The recent price structure shows contraction within a broad descending wedge, with the current leg pointing toward the final stages of a WXY correction.
Price action remains within a high-volatility zone, testing key Fibonacci and structural levels.
The 4-hour chart reveals that XRP is locked within a large descending wedge following its January high of $3.38.
The asset has traced a corrective WXY pattern, with the current leg (Wave Y) likely unfolding.
On March 11, it fell to the significant horizontal support around $2, after which it started to recover, reaching a high of $2.58 on March 19.
It got rejected at the descending resistance, causing a downward impulse and losing 11%.
The price is below the 0.382 Fibonacci retracement at $2.22 and is still downward.
This area has repeatedly acted as a pivot, but the current breakdown suggests a downtrend continuation, with no bullish divergence evident yet on the Relative Strength Index (RSI).
RSI is nearing the oversold zone on the 4-hour chart, but no signs of reversal are confirmed yet.

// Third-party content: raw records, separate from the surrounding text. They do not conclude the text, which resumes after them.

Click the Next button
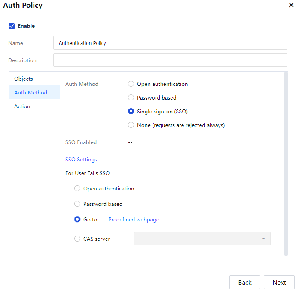Image resolution: width=299 pixels, height=293 pixels. pos(279,282)

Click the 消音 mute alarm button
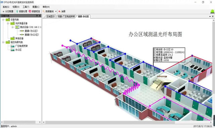(62, 11)
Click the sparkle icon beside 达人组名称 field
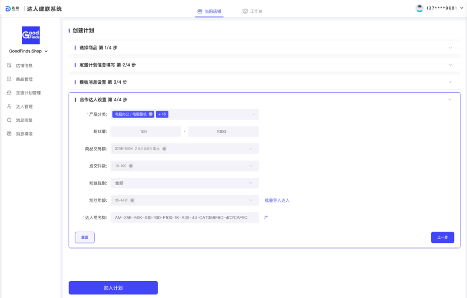 (x=265, y=217)
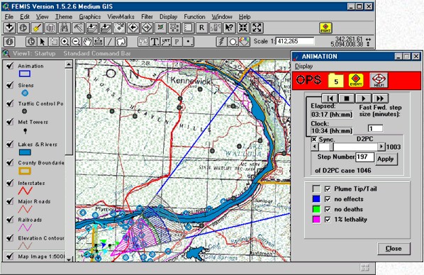
Task: Click the broom clear toolbar icon
Action: pos(37,28)
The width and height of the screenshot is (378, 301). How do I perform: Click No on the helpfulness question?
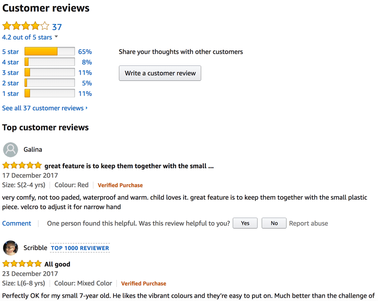[x=274, y=223]
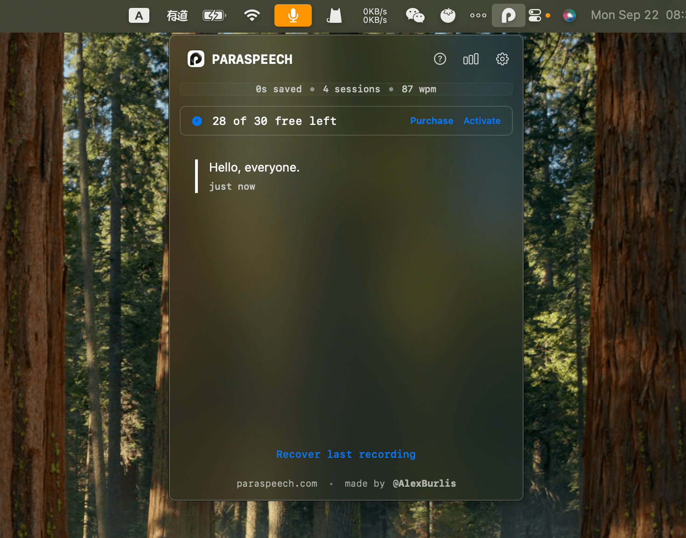Click the tomato timer menu bar icon
The width and height of the screenshot is (686, 538).
pos(448,15)
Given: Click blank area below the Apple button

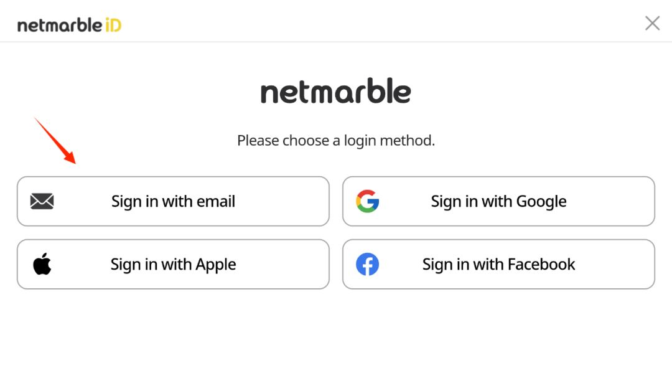Looking at the screenshot, I should coord(173,330).
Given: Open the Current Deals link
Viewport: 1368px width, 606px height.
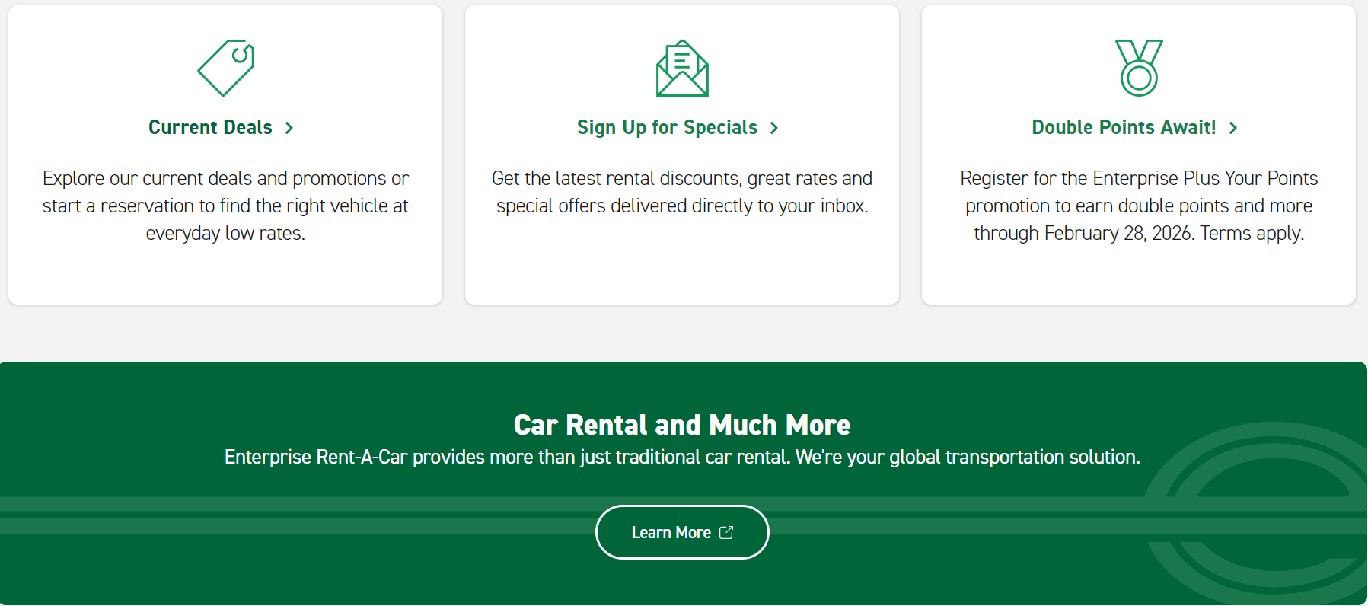Looking at the screenshot, I should (x=210, y=127).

The broader structure implies that this may be the final bearish leg before a potential macro pivot—possibly near the 0.5 or 0.618 retracements at $1.93 and $1.59, respectively.
On the 1-hour chart, XRP’s internal wave count within the ongoing Wave (C) suggests developing a clear five-wave impulsive structure.
Subwaves i and ii are already in place, and subwave iii appears to be extending lower as bearish momentum accelerates beneath $2.23.
The wedge breakdown reinforces this count, with wave iv likely to offer only a temporary bounce before wave v completes the sequence.
If this Elliott structure holds, the final wave v could drive XRP toward $1.95 (0.5 Fib), where strong historical demand and key retracement confluence meet.
Deeper capitulation could extend toward the 0.618 level near $1.59, marking the bottom of the entire WXY corrective sequence.
RSI on the 1-hour chart is currently oversold, which may prompt a brief relief rally toward $2.23–$2.30.
However, unless the rice reclaims the descending trendline and confirms above $2.58 (local resistance and 0.236 Fib), the bearish structure remains intact.
The critical decision zone lies between $1.93 and $1.59. A strong bounce here would complete the triple corrective sequence and potentially launch a new bullish cycle.
Until then, the downside remains the dominant risk.